Children learn by watching everyone around them, especially their parents. When you use manners and good coping strategies, you teach your children to do the same.

  • Point out sharing among adults. Children often feel that they are the only ones who have to "use your manners," "share," and "take turns." So when adults share, point it out to your children. For example:

    • "Daddy is sharing his drink with Mommy. Good job sharing, Daddy!"

  • Model good ways to calm down. Teach your children how to calm down when they are upset or frustrated. For example, if you are frustrated about sitting in traffic, you might say:

    • "Mommy is really frustrated right now. Please help me calm down by taking 10 deep breaths with me."

  • Teach children to say how they feel. If you are really frustrated, you might want to say, "You are driving me crazy right now." Instead, try to express your actual feelings: "Mommy is really frustrated right now." This teaches children to say what they feel instead of making critical or hurtful statements. Then help your children do this when they are upset. For example:

    • "It looks like you are feeling sad."

If your guess about how they are feeling is not accurate, allow your children to correct you.

Behavior + Attention = More Behavior

If you are like most people, you'll leave your children alone if they are behaving well, but when your children are misbehaving, you'll direct your attention to them. This tends to backfire. The attention around the misbehavior actually increases the misbehavior as a way to get more attention from us!

The best way to improve behavior is to give children a lot of attention when they are doing something you like and remove your attention when they are doing something you do not like.

An easy way to increase good behaviors is by describing their behaviors and praising them when they make a real effort. For example:

  • "Good job listening the first time!"

  • "Good job using your inside voice."

It can be hard to get in the habit of doing this, but it gets easier and easier as you do it.

The Attention Meter

When children get enough positive attention from you, they don't need to act out to get attention. Remember to fill your children up with plenty of love and affection throughout the day, every day. A very easy way to do this is to spend quality time with them. Playing with your children for just 5 minutes will go a long way, especially right after getting home from work or after an errand. When playing with your children, let them pick the toy and lead the play. It's tempting to tell your children what to do or ask a lot of questions, but it is best not to do that. Try instead to just describe what your children are doing ("You are working so hard to build a tall tower" or "You are stacking those blocks") and give praise: "Great job sitting so still while we are playing."

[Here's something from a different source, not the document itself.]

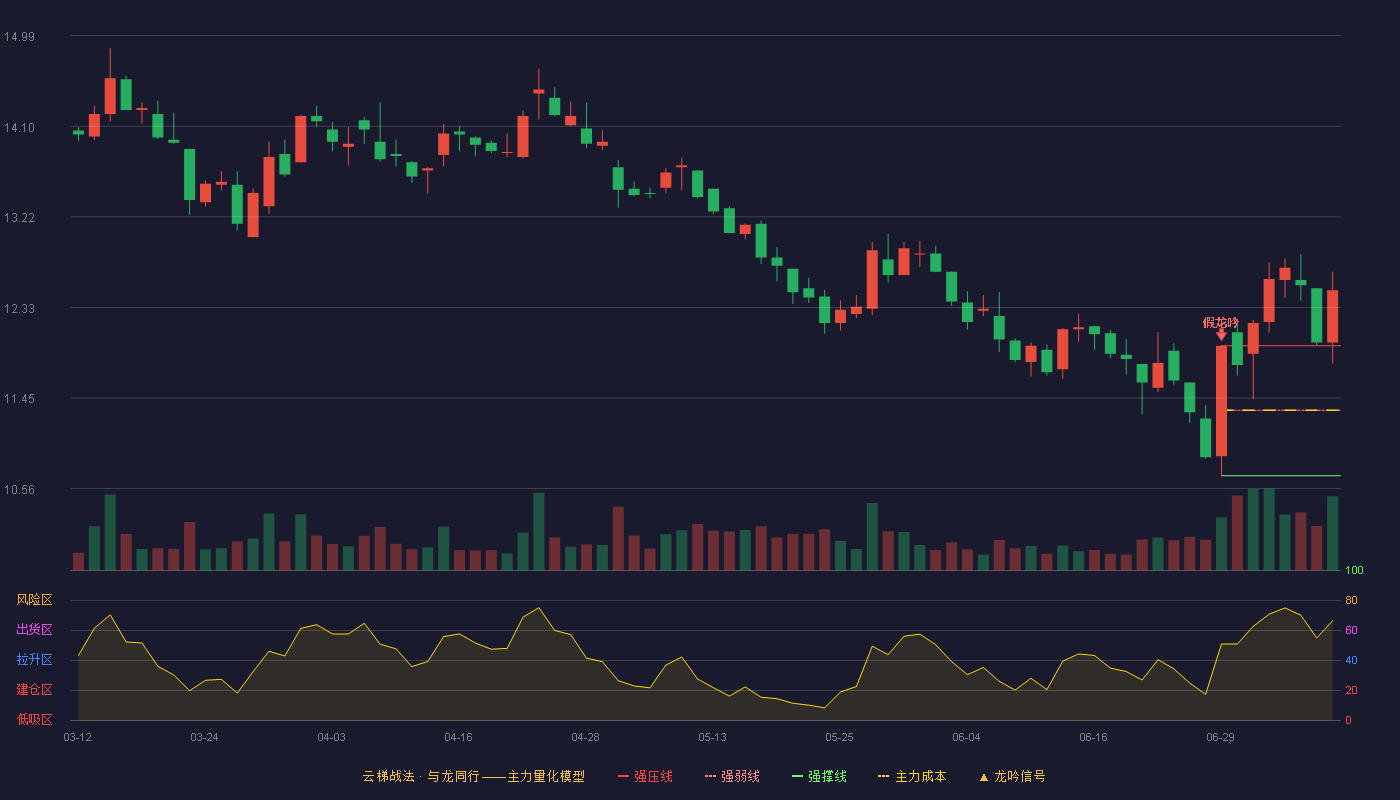Click the 14.99 price axis label
The width and height of the screenshot is (1400, 800).
tap(19, 37)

Another way is to give attention to children for good behavior, yet not distract them while they are behaving, is to gently touch them in a loving way; for example, simply touch their shoulder or back. It is recommended you give children 50 to 100 brief loving touches every day.

You can decrease bad behaviors by ignoring them, but this only works if you are giving your children lots of attention for their good behaviors. The simplest way to do this is through planned ignoring. Ignoring means not talking to, looking at, or touching your children when they are behaving badly. The key to ignoring is making sure to give your children positive attention as soon as the bad behavior stops, like saying:

  • "You are quiet now; it looks like you are ready to play."

It is important to not ignore unsafe behaviors that need immediate attention from you.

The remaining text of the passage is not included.